Wilma Chasseur   In cammino con Gesù

XV Domenica del Tempo Ordinario (Anno C) (14/07/2013)

Vangelo: Lc 10,25-37 Clicca per vedere le Letture (Vangelo: )

Visualizza Lc 10,25-37

In quel tempo, 25un dottore della Legge si alzò per metterlo alla prova e chiese: «Maestro, che cosa devo fare per ereditare la vita eterna?». 26Gesù gli disse: «Che cosa sta scritto nella Legge? Come leggi?». 27Costui rispose: «Amerai il Signore tuo Dio con tutto il tuo cuore, con tutta la tua anima, con tutta la tua forza e con tutta la tua mente, e il tuo prossimo come te stesso». 28Gli disse: «Hai risposto bene; fa’ questo e vivrai».

29Ma quello, volendo giustificarsi, disse a Gesù: «E chi è mio prossimo?». 30Gesù riprese: «Un uomo scendeva da Gerusalemme a Gerico e cadde nelle mani dei briganti, che gli portarono via tutto, lo percossero a sangue e se ne andarono, lasciandolo mezzo morto. 31Per caso, un sacerdote scendeva per quella medesima strada e, quando lo vide, passò oltre. 32Anche un levita, giunto in quel luogo, vide e passò oltre. 33Invece un Samaritano, che era in viaggio, passandogli accanto, vide e ne ebbe compassione. 34Gli si fece vicino, gli fasciò le ferite, versandovi olio e vino; poi lo caricò sulla sua cavalcatura, lo portò in un albergo e si prese cura di lui. 35Il giorno seguente, tirò fuori due denari e li diede all’albergatore, dicendo: “Abbi cura di lui; ciò che spenderai in più, te lo pagherò al mio ritorno”. 36Chi di questi tre ti sembra sia stato prossimo di colui che è caduto nelle mani dei briganti?». 37Quello rispose: «Chi ha avuto compassione di lui». Gesù gli disse: «Va’ e anche tu fa’ così».

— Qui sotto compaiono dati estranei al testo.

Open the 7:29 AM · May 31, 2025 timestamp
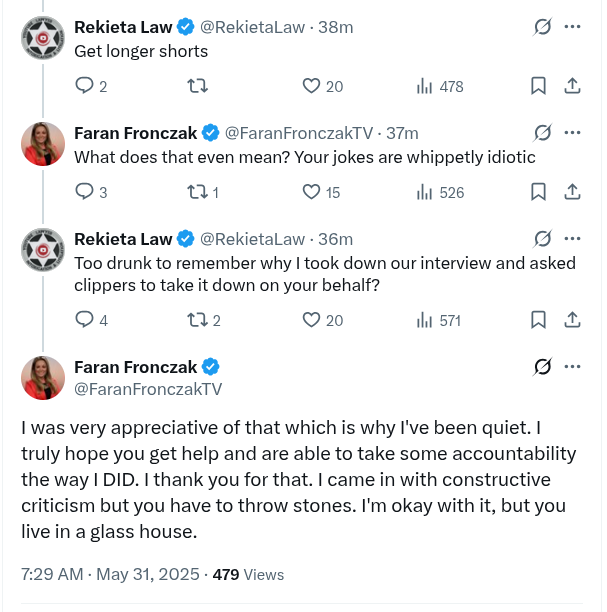 click(x=110, y=575)
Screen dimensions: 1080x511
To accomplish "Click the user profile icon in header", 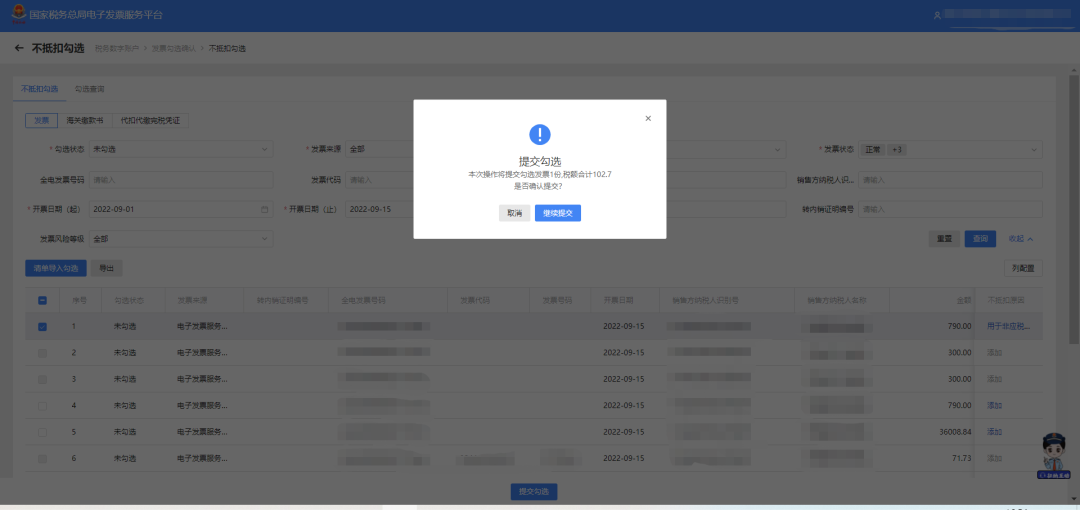I will coord(936,15).
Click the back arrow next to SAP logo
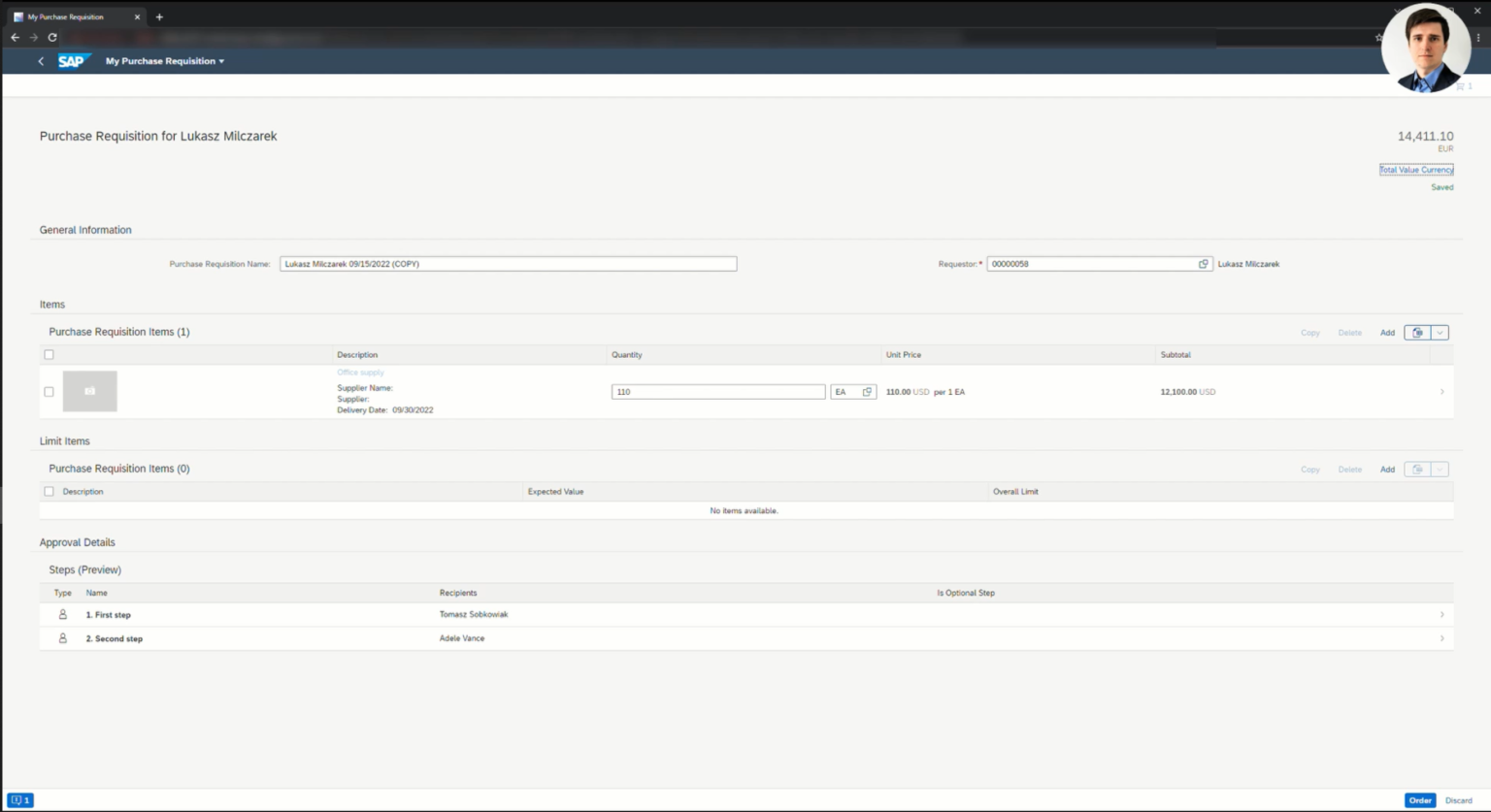 (40, 60)
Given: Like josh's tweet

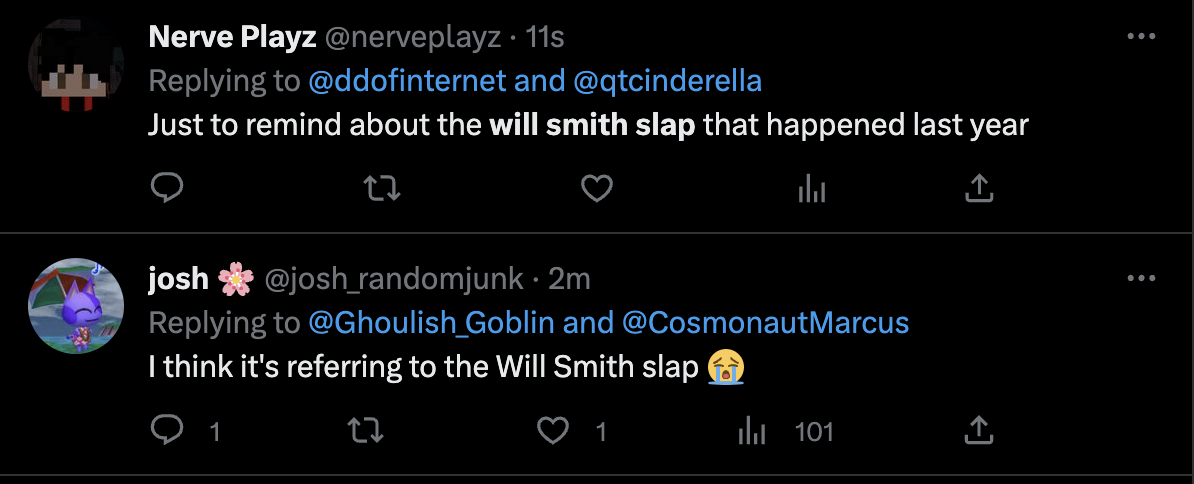Looking at the screenshot, I should [x=553, y=431].
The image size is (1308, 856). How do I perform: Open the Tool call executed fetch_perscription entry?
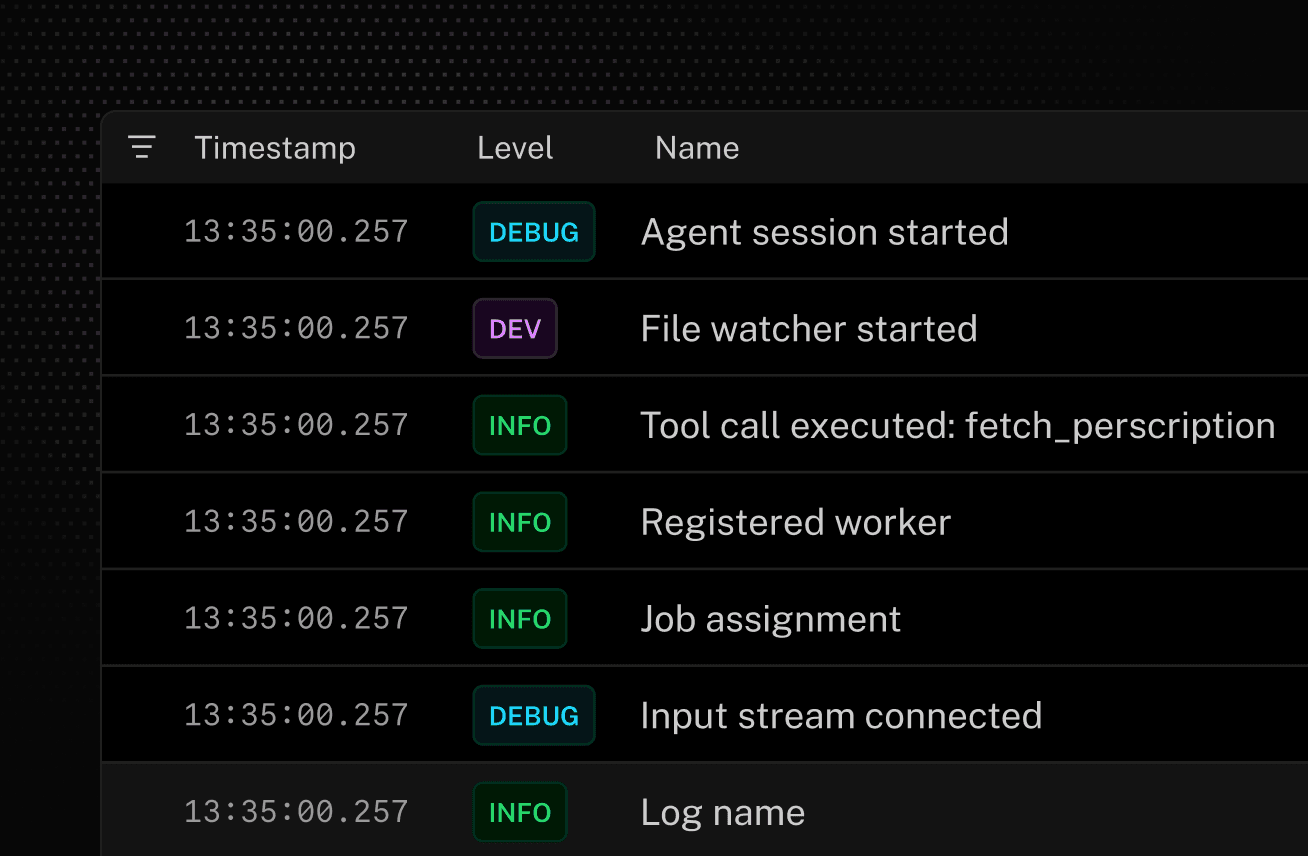(957, 425)
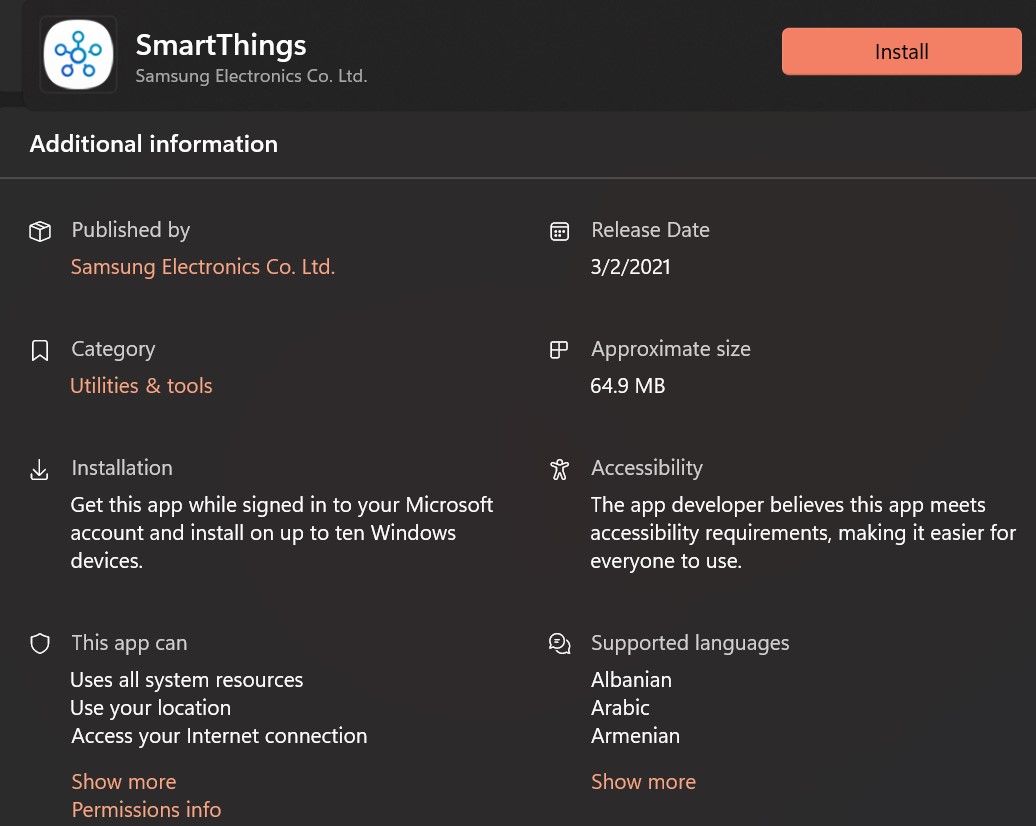Click the Published by box icon

[x=40, y=232]
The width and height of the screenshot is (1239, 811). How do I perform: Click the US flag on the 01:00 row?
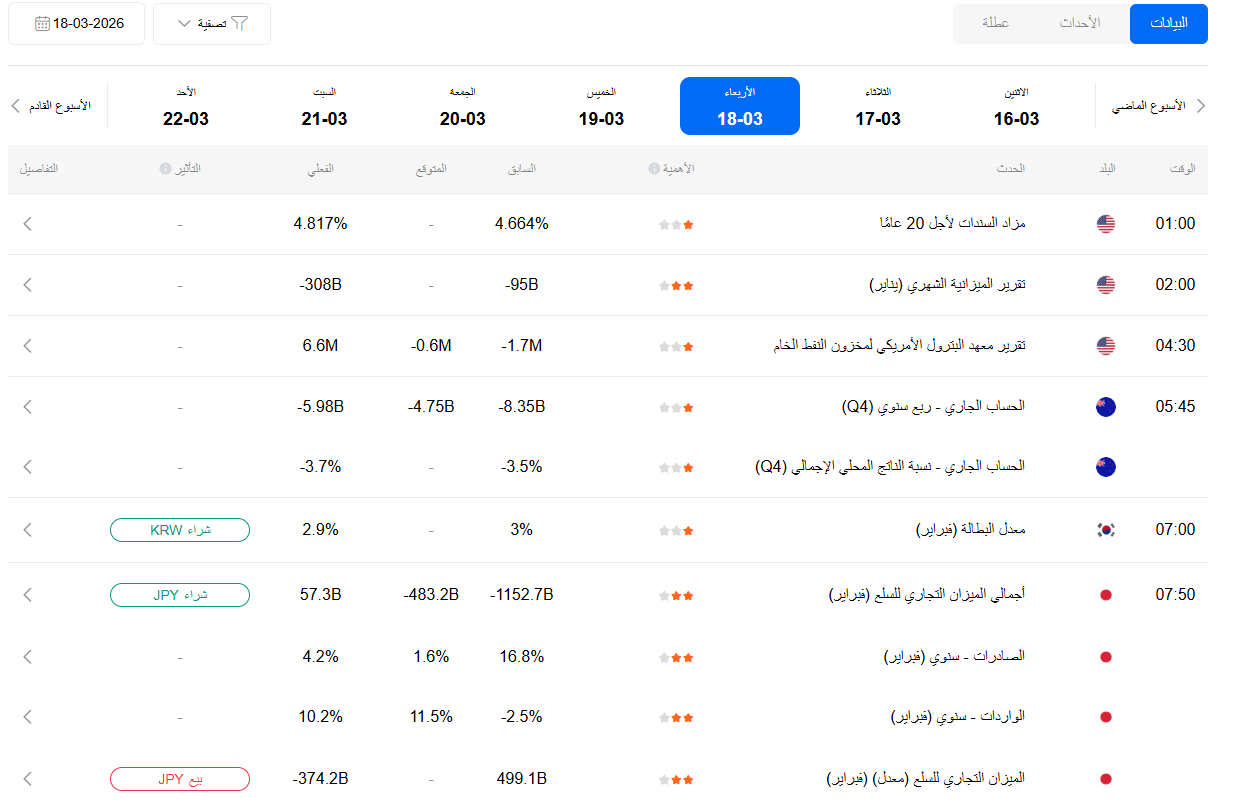[1105, 224]
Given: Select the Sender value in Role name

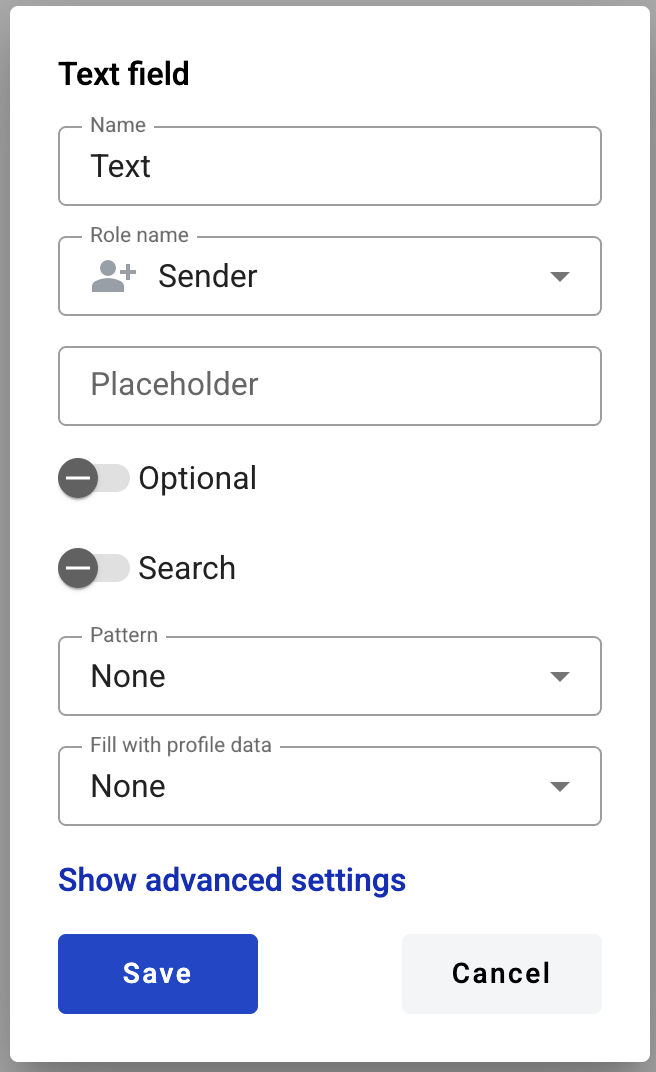Looking at the screenshot, I should point(207,276).
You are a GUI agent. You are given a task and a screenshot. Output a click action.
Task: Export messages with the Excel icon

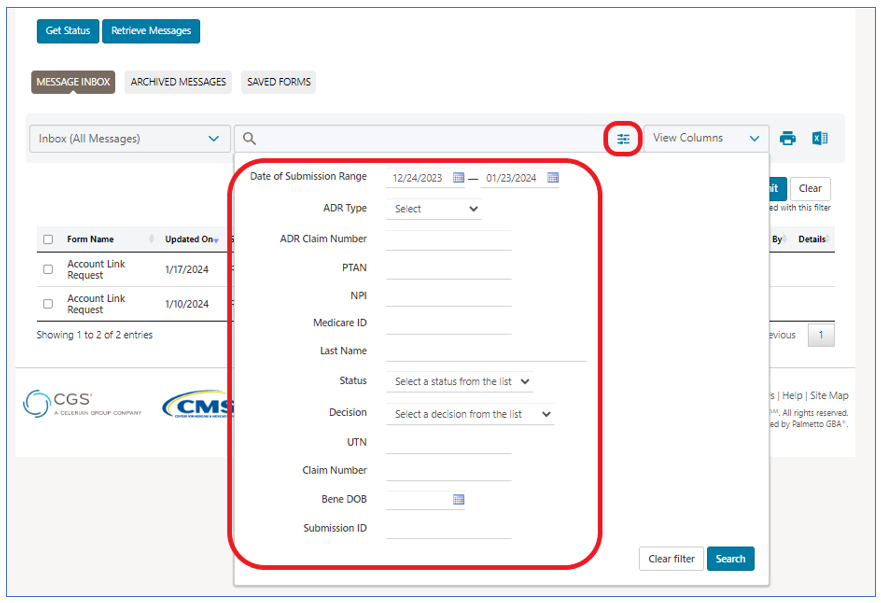pos(819,139)
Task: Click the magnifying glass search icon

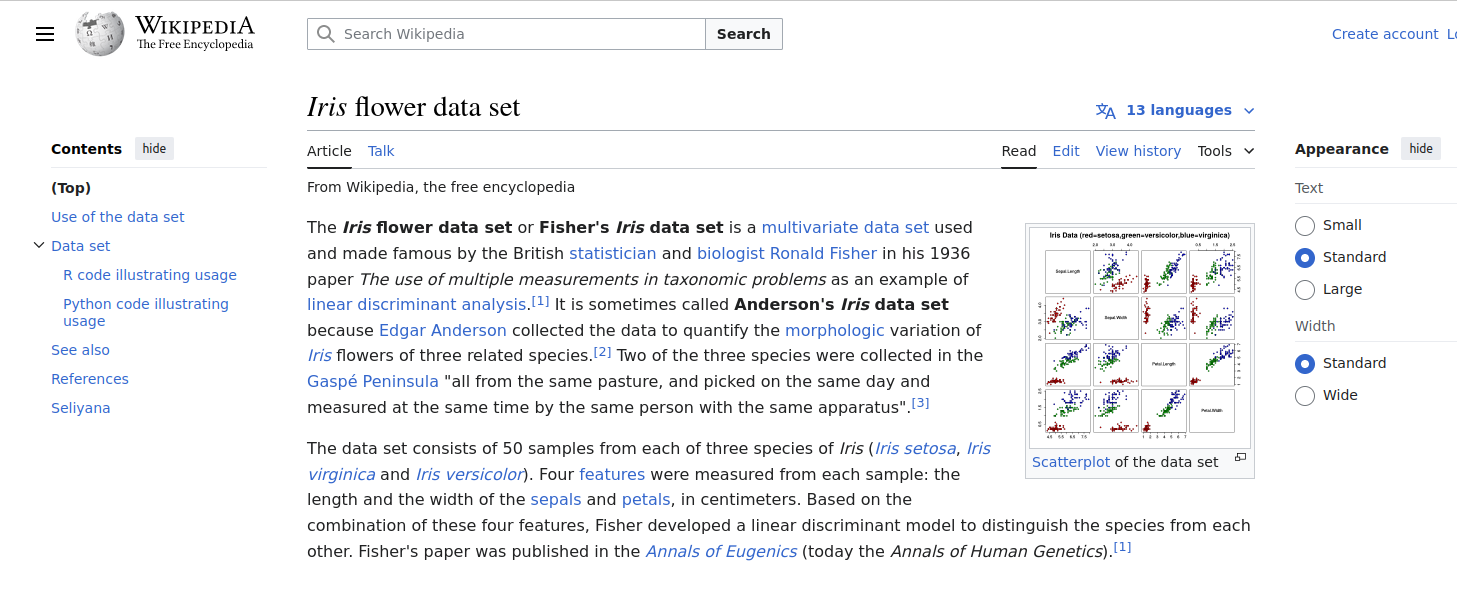Action: coord(325,34)
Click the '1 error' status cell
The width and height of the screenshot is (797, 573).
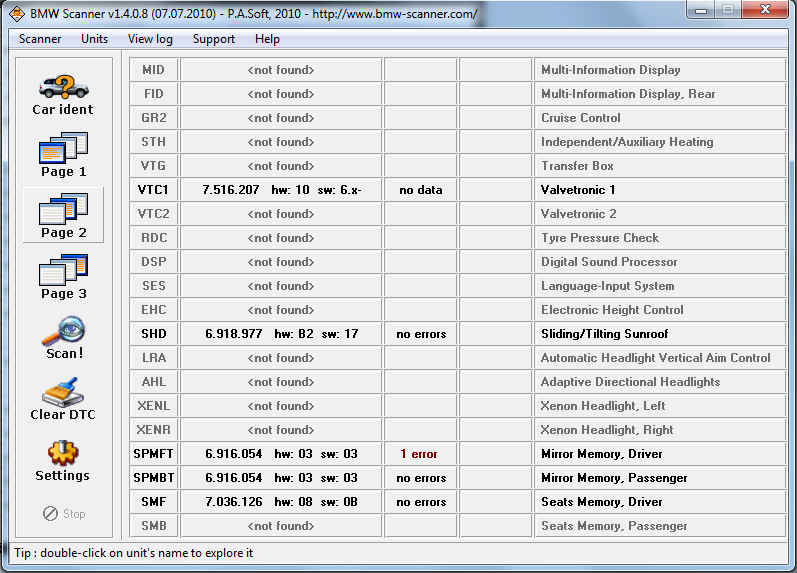(417, 454)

Un maestro della legge si alza per mettere alla prova il Maestro dei maestri. Gli chiede cosa deve fare per ereditare la vita eterna, non perché gli interessi realmente la vita eterna, ma per tendere un tranello a Gesù che, come sempre si rivela il maestro dei maestri e gli risponde con un'altra domanda: cioè fa dare a lui la risposta e, da ottimo pedagogo, lo loda anche per la risposta giusta che ha dato. Infatti ha citato i due massimi comandamenti, cioè di amare Dio più di tutto e il prossimo come se stesso. E così, implicitamente, Gesù gli dice che i comandamenti da osservare sono due, non 613 come insegnavano i dottori della legge che avevano spezzettato i dieci comandamenti in 613 precetti, spaccando il capello in quattro.

  • Il prossimo? E chi è?

Ma, non contento della risposta, lo scriba gli chiede ancora chi è il prossimo. E Gesù gli dice che è un samaritano. Apriti cielo! I Samaritani erano odiati dai farisei perché considerati razza impura, cioè un incrocio tra ebrei e pagani, razza mista ed evitavano accuratamente di incontrarli. Piuttosto che attraversare la Samaria col rischio di incontrare un samaritano, preferivano allungare di molto la strada, passando per la Transgiordania. In una polemica tra giudei accusano addirittura Gesù di essere un samaritano, massima offesa per un giudeo. La Samaria situata tra la Giudea e la Galilea era considerata terra di predoni, zona pericolosa, assolutamente da evitare. Simbolicamente in questa depressione di mille metri vi si può ravvisare l'umanità decaduta. E in quell'uomo soccorso dal samaritano vi si può vedere l'umanità che ha perso i doni preternaturali e soprannaturali, percossa, tentata e lasciata mezza morta.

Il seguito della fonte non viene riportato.